EXERCISE
Copy the data below, starting at the line that contains "Image resolution: width=696" and continuing through the end of the data, with both ends included. Leave the pictures out.

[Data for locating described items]
━━━━━━━━

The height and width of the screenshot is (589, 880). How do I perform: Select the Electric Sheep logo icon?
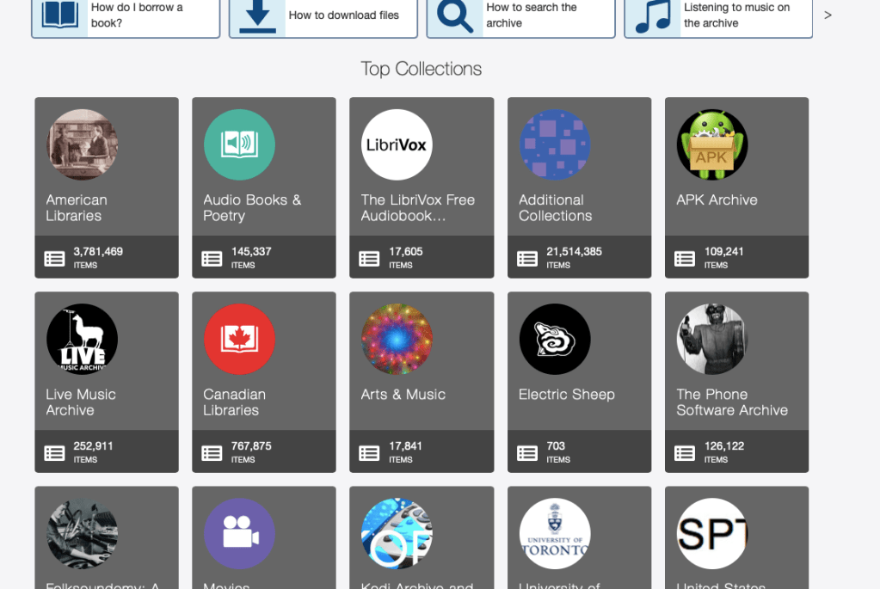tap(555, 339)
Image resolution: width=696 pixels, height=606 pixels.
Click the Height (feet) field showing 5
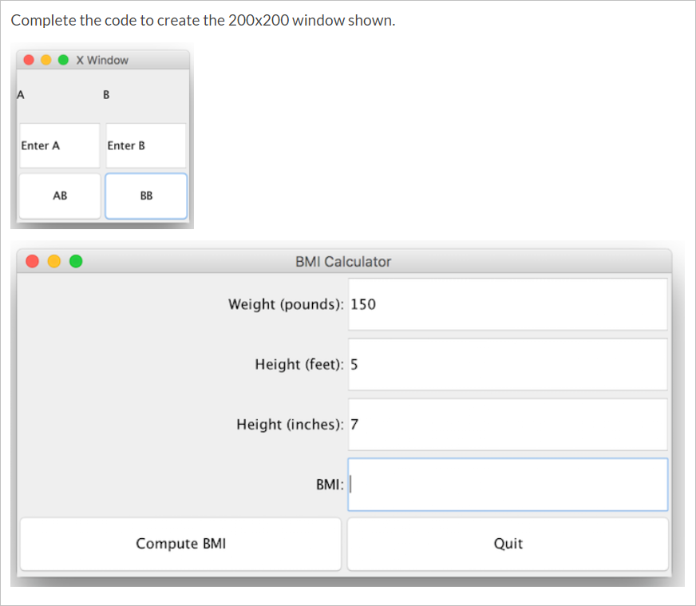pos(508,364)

━━━━━━━━

PROBLEM SOLUTION
Image resolution: width=696 pixels, height=606 pixels.
Click the Height (feet) field showing 5
pos(508,364)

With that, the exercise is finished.